[Work request]: Only the lines from the "Screen dimensions: 1236x746" line through the last line of the material below belong in the answer, reproduced exactly and with no pictures.
========
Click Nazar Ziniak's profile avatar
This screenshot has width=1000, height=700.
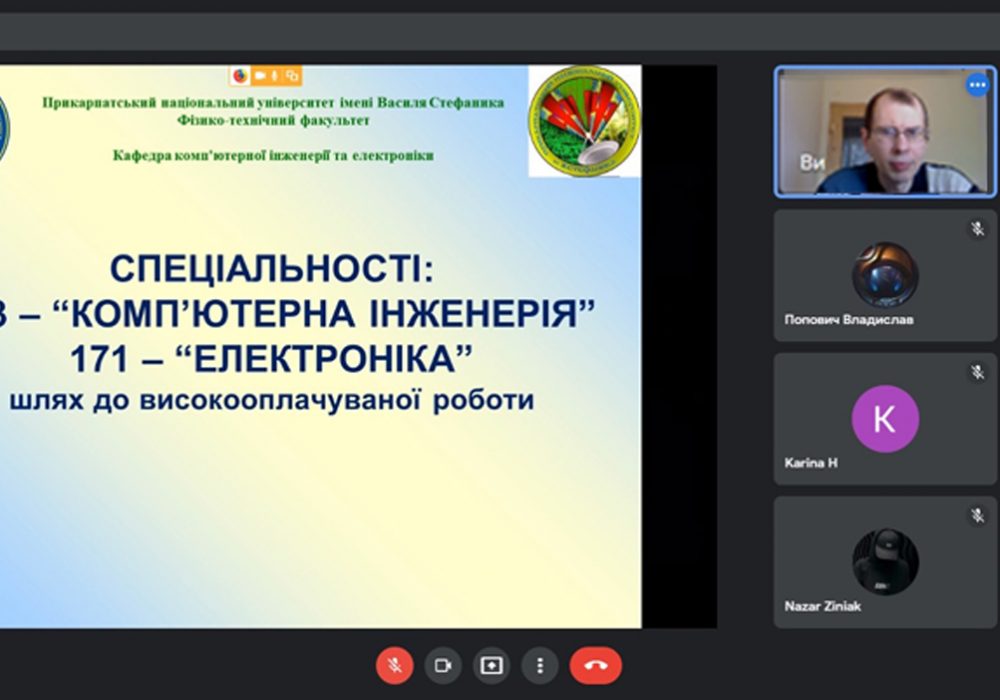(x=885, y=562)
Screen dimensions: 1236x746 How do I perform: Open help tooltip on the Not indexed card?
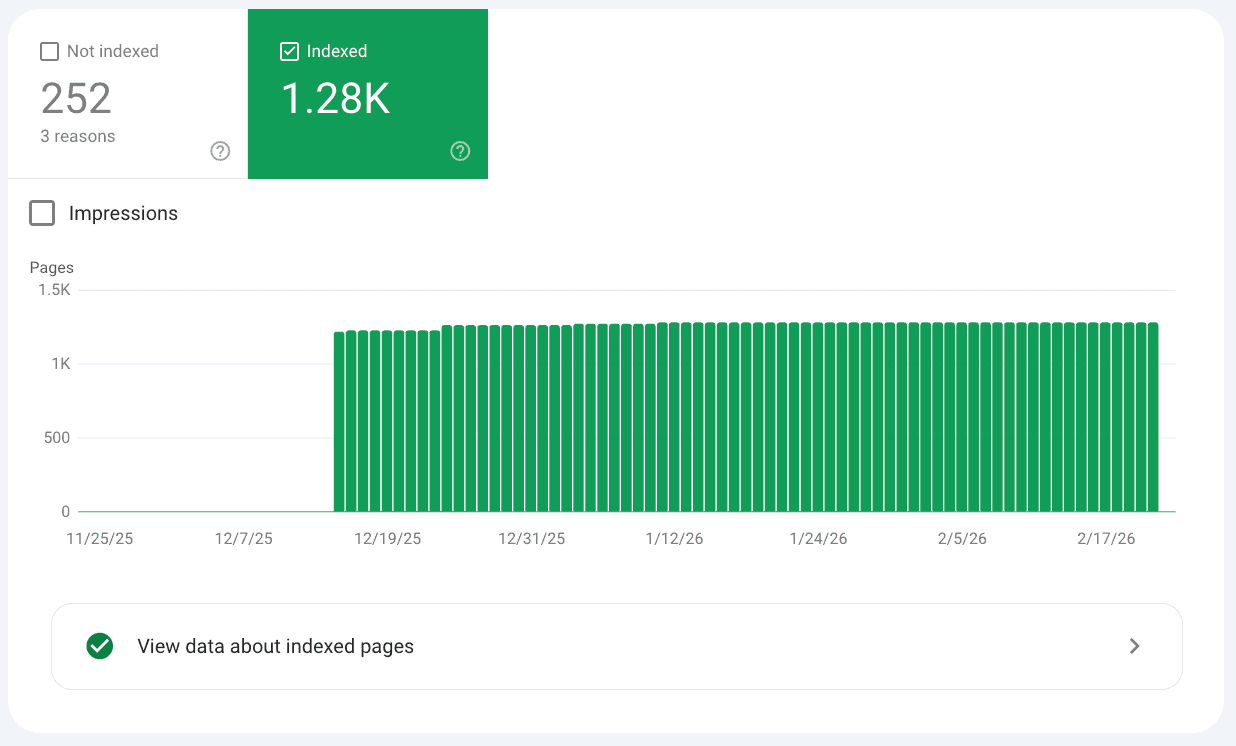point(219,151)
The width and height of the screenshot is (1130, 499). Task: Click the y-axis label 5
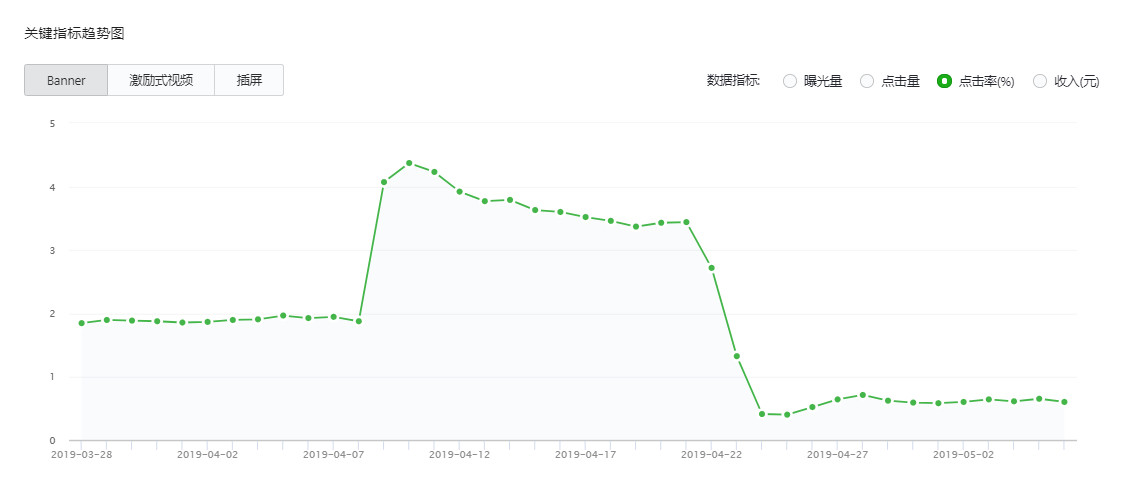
========
[Task response]:
Screen dimensions: 1236x746 How do I perform: Open help tooltip on the Not indexed card?
point(219,151)
The width and height of the screenshot is (1130, 499). Task: Click the y-axis label 5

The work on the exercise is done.